* _Brief_
Look through the records below for the line with "Uncheck Use built-in FIM template" and the line with "You are a computer-use agent. Screen dimensions: 1080x487", then return those lines and all lines between, exactly.

(Saved entries)
---+---

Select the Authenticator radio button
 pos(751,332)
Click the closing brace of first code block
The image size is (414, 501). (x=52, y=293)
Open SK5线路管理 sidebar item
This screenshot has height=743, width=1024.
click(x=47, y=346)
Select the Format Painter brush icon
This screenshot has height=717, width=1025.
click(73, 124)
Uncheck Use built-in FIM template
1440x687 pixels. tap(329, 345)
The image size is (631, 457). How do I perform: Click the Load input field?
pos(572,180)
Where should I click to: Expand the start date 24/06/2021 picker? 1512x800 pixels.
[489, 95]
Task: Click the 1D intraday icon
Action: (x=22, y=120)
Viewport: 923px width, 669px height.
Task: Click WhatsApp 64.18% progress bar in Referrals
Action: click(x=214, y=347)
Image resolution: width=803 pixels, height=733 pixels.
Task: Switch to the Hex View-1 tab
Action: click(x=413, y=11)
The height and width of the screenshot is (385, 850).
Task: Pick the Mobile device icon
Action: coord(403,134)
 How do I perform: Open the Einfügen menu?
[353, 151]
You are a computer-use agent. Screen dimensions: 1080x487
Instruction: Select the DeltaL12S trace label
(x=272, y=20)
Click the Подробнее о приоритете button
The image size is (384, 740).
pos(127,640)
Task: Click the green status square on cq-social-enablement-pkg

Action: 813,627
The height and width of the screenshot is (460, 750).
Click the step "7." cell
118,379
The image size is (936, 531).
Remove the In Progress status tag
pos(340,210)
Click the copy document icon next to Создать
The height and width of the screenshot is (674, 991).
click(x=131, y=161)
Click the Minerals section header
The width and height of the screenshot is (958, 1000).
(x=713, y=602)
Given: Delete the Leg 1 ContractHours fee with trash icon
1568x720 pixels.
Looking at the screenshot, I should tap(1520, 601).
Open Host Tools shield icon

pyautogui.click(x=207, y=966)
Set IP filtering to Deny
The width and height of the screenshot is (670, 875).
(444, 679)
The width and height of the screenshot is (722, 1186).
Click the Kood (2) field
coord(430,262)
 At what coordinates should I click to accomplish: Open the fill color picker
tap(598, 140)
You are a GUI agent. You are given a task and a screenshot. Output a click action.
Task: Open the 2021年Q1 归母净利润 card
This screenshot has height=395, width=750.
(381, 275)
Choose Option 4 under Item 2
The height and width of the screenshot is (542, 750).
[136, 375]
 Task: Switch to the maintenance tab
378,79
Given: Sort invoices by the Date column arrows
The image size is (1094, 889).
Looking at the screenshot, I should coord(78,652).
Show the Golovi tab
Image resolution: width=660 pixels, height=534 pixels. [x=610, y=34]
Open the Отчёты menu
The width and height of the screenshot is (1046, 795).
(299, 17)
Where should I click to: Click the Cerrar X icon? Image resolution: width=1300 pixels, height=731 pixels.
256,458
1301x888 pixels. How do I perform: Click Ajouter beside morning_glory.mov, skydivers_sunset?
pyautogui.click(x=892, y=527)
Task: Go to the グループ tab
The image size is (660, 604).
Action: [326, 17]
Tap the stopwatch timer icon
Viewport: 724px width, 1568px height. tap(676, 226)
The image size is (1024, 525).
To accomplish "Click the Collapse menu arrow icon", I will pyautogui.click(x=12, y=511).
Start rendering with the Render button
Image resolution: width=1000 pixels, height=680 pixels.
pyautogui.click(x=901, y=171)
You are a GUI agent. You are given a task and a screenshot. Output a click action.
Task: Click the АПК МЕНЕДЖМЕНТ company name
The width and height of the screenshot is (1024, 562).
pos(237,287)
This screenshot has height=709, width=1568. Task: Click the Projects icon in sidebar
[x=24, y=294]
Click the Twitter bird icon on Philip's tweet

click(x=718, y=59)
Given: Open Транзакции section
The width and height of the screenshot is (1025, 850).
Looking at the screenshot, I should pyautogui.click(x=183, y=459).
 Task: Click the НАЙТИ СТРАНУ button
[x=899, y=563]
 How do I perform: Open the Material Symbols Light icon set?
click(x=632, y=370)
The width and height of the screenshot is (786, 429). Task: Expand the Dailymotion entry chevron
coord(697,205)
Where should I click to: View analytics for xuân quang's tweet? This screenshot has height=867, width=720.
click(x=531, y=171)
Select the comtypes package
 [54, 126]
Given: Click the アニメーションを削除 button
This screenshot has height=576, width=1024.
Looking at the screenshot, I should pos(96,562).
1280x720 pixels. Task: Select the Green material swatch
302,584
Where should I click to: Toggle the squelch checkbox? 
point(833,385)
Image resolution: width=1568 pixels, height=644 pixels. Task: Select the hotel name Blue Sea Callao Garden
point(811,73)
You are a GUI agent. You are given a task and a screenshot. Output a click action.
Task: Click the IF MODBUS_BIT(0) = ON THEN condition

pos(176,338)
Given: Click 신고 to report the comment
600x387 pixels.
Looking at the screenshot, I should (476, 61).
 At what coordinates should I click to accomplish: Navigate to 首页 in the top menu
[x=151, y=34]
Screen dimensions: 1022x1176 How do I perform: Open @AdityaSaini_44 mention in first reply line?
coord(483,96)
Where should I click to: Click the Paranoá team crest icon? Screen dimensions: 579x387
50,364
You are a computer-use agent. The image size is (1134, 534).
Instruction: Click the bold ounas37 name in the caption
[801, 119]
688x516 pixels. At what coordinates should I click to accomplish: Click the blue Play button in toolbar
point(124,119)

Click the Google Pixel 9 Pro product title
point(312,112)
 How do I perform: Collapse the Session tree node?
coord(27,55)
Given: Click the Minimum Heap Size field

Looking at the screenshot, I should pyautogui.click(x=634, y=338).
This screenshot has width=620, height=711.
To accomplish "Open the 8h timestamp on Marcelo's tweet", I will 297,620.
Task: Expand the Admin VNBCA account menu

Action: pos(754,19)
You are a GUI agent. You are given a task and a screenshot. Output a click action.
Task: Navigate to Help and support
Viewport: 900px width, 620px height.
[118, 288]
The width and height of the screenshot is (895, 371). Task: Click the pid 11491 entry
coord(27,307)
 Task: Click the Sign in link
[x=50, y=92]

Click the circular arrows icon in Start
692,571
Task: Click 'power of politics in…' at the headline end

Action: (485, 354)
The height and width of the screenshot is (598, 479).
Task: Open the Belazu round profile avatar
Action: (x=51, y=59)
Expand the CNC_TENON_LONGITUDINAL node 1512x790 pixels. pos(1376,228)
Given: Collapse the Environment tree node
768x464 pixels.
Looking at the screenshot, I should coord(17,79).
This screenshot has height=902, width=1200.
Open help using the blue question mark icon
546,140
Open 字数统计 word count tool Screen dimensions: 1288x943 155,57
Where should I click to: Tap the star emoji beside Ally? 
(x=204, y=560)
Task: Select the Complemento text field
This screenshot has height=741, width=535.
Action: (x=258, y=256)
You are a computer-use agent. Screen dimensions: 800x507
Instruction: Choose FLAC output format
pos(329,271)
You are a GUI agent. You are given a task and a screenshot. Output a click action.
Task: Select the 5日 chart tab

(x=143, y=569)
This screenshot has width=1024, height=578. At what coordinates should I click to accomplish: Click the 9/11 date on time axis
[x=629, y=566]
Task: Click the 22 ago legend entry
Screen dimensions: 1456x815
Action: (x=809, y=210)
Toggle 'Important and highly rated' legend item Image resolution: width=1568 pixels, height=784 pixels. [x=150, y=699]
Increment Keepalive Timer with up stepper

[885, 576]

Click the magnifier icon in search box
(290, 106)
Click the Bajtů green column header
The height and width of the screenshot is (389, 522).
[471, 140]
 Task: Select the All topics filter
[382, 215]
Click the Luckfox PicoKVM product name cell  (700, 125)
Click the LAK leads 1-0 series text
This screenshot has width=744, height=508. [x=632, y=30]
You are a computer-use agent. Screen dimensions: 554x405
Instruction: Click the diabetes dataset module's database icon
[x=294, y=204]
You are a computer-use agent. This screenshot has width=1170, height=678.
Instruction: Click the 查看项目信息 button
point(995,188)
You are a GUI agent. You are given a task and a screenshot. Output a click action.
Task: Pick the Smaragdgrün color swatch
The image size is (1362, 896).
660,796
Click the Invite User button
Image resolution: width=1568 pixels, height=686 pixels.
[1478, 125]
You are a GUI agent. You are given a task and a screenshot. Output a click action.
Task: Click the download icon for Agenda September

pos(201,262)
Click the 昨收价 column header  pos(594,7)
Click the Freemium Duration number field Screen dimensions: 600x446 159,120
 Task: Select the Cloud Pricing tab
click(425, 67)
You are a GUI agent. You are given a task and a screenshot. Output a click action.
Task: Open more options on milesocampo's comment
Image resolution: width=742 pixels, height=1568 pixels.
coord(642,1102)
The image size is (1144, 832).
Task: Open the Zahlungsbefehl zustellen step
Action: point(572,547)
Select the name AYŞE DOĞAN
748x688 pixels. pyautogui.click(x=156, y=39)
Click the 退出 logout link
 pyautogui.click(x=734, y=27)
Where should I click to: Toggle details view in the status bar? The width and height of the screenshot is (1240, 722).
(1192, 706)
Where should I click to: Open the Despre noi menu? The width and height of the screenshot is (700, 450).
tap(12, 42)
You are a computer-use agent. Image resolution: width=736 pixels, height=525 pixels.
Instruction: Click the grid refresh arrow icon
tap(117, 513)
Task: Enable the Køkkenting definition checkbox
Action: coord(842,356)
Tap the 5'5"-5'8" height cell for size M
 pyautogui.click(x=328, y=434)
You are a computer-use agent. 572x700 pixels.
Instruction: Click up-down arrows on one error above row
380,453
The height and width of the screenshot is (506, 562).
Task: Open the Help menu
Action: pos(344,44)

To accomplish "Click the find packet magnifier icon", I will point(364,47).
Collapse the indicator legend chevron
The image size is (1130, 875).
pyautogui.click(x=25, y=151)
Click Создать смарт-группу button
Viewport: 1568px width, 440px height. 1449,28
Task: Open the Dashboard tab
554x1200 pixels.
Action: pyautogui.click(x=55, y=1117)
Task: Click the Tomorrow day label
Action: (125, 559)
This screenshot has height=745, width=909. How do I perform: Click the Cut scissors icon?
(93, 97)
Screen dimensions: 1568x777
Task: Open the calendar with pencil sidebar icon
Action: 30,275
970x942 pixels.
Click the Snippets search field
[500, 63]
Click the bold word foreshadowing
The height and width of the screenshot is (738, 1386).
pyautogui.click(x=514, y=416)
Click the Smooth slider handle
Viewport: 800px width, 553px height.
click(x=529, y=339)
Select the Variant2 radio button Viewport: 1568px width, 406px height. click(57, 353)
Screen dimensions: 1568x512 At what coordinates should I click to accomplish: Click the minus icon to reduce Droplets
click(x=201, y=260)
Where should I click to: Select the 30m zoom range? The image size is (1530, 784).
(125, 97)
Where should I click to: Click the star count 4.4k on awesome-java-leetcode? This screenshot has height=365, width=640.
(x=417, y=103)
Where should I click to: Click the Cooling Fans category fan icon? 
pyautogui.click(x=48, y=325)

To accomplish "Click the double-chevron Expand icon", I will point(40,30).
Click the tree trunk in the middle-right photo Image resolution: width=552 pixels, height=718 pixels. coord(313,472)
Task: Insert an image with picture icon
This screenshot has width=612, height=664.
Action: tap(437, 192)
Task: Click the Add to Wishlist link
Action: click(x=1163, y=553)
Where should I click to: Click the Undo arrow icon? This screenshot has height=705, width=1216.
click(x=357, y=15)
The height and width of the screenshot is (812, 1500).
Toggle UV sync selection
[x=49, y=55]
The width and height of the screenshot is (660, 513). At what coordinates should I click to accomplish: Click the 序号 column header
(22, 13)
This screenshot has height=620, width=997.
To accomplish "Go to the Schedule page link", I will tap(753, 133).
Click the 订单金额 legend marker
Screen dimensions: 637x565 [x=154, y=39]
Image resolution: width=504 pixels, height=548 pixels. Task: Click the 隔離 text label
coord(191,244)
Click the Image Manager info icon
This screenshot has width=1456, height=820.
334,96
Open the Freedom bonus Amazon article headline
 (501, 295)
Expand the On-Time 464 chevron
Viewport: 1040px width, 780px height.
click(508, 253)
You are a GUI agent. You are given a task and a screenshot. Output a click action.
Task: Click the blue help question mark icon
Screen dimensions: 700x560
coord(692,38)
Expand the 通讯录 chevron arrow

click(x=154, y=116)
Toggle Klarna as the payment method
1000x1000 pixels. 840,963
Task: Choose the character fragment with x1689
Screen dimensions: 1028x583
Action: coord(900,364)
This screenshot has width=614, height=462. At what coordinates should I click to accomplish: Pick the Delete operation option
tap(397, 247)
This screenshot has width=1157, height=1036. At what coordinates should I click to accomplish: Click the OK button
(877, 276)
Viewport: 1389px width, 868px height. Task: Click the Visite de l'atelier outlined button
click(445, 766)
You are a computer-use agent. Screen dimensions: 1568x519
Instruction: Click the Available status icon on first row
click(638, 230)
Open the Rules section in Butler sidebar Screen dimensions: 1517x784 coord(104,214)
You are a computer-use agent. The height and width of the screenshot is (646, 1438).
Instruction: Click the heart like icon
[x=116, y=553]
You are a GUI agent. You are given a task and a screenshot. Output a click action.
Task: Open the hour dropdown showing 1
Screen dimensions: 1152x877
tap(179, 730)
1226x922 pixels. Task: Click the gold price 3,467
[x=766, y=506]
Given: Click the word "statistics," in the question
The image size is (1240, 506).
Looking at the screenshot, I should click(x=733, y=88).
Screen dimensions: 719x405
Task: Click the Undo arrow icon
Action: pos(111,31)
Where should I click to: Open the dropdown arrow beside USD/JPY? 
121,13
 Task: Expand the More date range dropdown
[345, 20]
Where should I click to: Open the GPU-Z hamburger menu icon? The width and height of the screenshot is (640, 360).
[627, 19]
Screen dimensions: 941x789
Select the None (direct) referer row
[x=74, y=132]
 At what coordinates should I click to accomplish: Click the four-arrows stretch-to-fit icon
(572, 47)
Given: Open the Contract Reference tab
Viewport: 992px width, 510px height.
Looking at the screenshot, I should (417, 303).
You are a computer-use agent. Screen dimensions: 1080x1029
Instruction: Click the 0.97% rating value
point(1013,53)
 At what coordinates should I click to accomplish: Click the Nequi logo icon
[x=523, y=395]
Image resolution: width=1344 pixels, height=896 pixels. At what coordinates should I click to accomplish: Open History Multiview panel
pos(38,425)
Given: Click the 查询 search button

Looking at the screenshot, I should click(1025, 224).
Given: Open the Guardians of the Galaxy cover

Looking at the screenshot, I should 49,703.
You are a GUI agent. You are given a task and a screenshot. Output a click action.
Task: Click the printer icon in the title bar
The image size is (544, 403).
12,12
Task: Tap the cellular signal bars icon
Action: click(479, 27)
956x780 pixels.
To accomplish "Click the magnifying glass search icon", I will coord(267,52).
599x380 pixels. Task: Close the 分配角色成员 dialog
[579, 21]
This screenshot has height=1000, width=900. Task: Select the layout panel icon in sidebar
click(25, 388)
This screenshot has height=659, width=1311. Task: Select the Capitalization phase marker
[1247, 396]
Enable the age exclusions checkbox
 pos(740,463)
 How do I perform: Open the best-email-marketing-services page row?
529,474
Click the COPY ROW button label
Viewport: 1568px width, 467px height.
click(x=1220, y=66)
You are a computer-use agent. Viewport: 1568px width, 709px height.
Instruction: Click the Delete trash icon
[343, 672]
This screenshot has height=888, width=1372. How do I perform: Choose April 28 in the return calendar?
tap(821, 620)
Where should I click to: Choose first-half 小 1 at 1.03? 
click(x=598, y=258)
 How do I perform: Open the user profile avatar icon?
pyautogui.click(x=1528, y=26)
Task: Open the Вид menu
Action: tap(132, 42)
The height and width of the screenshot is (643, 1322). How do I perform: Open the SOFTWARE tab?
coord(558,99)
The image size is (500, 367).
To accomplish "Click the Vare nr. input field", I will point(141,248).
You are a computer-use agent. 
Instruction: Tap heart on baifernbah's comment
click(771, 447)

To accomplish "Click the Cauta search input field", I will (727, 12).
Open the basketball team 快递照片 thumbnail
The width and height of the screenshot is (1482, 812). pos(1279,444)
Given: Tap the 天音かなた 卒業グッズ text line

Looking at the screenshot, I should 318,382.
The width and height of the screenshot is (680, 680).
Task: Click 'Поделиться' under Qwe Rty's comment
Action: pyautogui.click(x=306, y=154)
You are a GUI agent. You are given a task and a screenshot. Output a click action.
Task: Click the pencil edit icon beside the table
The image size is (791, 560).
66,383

---+---

* _Expected output_
Uncheck Use built-in FIM template
1440x687 pixels. tap(329, 345)
The image size is (631, 457). How do I perform: Click the Load input field?
pos(572,180)
Where should I click to: Expand the start date 24/06/2021 picker? 1512x800 pixels.
[489, 95]
Task: Click the 1D intraday icon
Action: (x=22, y=120)
Viewport: 923px width, 669px height.
Task: Click WhatsApp 64.18% progress bar in Referrals
Action: click(x=214, y=347)
Image resolution: width=803 pixels, height=733 pixels.
Task: Switch to the Hex View-1 tab
Action: click(x=413, y=11)
The height and width of the screenshot is (385, 850).
Task: Pick the Mobile device icon
Action: coord(403,134)
 How do I perform: Open the Einfügen menu?
[353, 151]
You are a computer-use agent. Screen dimensions: 1080x487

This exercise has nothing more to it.